Je me dis mère sainte église,
Je veux bien qu'un chacun le note
Je mauldis, anathématise;
Mais sous l'habit pour ma devise
Porte l'habit de mere sote,
Bien scay qu'on dit que je radote,
Et que suis folle en ma vieillesse;
Mais grumeler vueil à ma porte
Mon fils le prince en telle sorte
Qu'il diminue sa foiblesse.

[GRONDEMENT, GRONDER, GRONDERIE, GRONDEUR]. La racine de ces mots est prise dans un murmure plus noble que celle des précédens, et on les admet dans un style plus élevé.

Le substantif gronderie ayant été créé pour un usage figuré, j'ai cru pouvoir hasarder grondement qui me paraît indispensable pour représenter le bruit de la foudre, et celui d'une mer lointaine.

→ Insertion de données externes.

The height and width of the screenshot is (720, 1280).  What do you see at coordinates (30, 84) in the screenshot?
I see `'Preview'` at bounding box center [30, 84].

[GROIN]. Du cri ordinaire du porc.

Voltaire regrette qu'on ait perdu le vieux verbe grouiner, qui exprimait le même bruit.

[GRUAU]. Du bruit d'un grain que le moulin rompt et concasse.

[GRUE]. Cet oiseau, dont le nom est formé d'après son cri, est le ghéranos des Grecs, et le grus des Latins. Les Italiens l'appellent gru et grua, les Espagnols grulla et gruz, les Allemands krane et kranich, les Anglais crane, les Anglo-Saxons crane ou croene, les Suisses krie, les Suédois trana, les Danois trane, les Illyriens gerzab; en Gallois, c'est garan, et en Celtique, gru. Bochart pense que c'est l'agur de Jérémie; et la ressemblance de ce nom avec presque tous les noms de la grue, semble confirmer cette idée, quoiqu'il soit exprimé autrement dans la Vulgate.

L'excellent traducteur Legros a partagé l'opinion de Bochart. «La cicogne, dit-il, connaît dans le ciel quand son temps est venu. La tourterelle, l'hirondelle et la grue savent discerner la saison de leur passage, mais mon peuple n'a point connu le temps du jugement du Seigneur».

Une observation pleine d'intérêt, et qui prouve que les articulations de la voix de la grue ont toujours passé pour avoir quelques rapports avec celle de la voix humaine, c'est que les Commentateurs pensent que si certains Poètes ont appelé cet oiseau l'oiseau de Palamède, cela vient de ce qu'outre l'ordre de bataille et le mot du guet, Palamède en avait appris quatre lettres grecques.